• What you should do: Transcribe every line of the entries exactly.

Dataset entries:

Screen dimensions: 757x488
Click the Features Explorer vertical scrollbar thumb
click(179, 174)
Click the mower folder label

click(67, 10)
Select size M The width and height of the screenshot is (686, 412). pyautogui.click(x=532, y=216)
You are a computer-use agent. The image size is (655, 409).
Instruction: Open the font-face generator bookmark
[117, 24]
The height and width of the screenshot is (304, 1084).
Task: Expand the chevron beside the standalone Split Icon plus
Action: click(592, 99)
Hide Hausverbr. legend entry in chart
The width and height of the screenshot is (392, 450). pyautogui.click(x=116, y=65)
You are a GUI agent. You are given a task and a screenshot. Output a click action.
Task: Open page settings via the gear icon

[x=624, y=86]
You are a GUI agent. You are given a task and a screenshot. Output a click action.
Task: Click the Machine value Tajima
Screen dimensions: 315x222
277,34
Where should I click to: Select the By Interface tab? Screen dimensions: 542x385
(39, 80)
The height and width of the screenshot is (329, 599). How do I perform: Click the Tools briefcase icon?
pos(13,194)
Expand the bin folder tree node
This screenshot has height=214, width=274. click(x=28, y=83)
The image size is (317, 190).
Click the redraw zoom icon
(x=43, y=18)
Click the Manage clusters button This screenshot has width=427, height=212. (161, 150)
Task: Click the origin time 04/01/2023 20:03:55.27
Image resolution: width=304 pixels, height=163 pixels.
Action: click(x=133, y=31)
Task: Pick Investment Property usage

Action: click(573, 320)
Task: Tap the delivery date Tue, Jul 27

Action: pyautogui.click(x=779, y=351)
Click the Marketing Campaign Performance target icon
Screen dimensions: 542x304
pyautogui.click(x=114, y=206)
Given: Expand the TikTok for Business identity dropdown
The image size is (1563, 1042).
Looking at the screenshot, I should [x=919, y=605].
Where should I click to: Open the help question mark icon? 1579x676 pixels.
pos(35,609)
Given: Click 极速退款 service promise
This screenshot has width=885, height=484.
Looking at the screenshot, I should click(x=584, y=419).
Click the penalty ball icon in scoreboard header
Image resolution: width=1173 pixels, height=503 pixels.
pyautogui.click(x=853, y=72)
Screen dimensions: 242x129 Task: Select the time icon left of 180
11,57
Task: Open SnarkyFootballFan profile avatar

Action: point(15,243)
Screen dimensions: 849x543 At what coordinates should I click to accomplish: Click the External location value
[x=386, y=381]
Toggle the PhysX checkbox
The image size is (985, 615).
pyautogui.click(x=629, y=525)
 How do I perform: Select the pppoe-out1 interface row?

• Solution for this task:
Screen dimensions: 757x488
Click the Features Explorer vertical scrollbar thumb
click(179, 174)
Click the mower folder label

click(67, 10)
Select size M The width and height of the screenshot is (686, 412). pyautogui.click(x=532, y=216)
You are a computer-use agent. The image size is (655, 409).
Instruction: Open the font-face generator bookmark
[117, 24]
The height and width of the screenshot is (304, 1084).
Task: Expand the chevron beside the standalone Split Icon plus
Action: click(592, 99)
Hide Hausverbr. legend entry in chart
The width and height of the screenshot is (392, 450). pyautogui.click(x=116, y=65)
You are a GUI agent. You are given a task and a screenshot. Output a click action.
Task: Open page settings via the gear icon

[x=624, y=86]
You are a GUI agent. You are given a task and a screenshot. Output a click action.
Task: Click the Machine value Tajima
Screen dimensions: 315x222
277,34
Where should I click to: Select the By Interface tab? Screen dimensions: 542x385
(39, 80)
The height and width of the screenshot is (329, 599). How do I perform: Click the Tools briefcase icon?
pos(13,194)
Expand the bin folder tree node
This screenshot has height=214, width=274. click(x=28, y=83)
The image size is (317, 190).
Click the redraw zoom icon
(x=43, y=18)
Click the Manage clusters button This screenshot has width=427, height=212. (161, 150)
Task: Click the origin time 04/01/2023 20:03:55.27
Image resolution: width=304 pixels, height=163 pixels.
Action: click(x=133, y=31)
Task: Pick Investment Property usage

Action: click(573, 320)
Task: Tap the delivery date Tue, Jul 27

Action: pyautogui.click(x=779, y=351)
Click the Marketing Campaign Performance target icon
Screen dimensions: 542x304
pyautogui.click(x=114, y=206)
Given: Expand the TikTok for Business identity dropdown
The image size is (1563, 1042).
Looking at the screenshot, I should [x=919, y=605].
Where should I click to: Open the help question mark icon? 1579x676 pixels.
pos(35,609)
Given: Click 极速退款 service promise
This screenshot has width=885, height=484.
Looking at the screenshot, I should click(x=584, y=419).
Click the penalty ball icon in scoreboard header
Image resolution: width=1173 pixels, height=503 pixels.
pyautogui.click(x=853, y=72)
Screen dimensions: 242x129 Task: Select the time icon left of 180
11,57
Task: Open SnarkyFootballFan profile avatar

Action: point(15,243)
Screen dimensions: 849x543 At what coordinates should I click to accomplish: Click the External location value
[x=386, y=381]
Toggle the PhysX checkbox
The image size is (985, 615).
pyautogui.click(x=629, y=525)
 How do I perform: Select the pppoe-out1 interface row?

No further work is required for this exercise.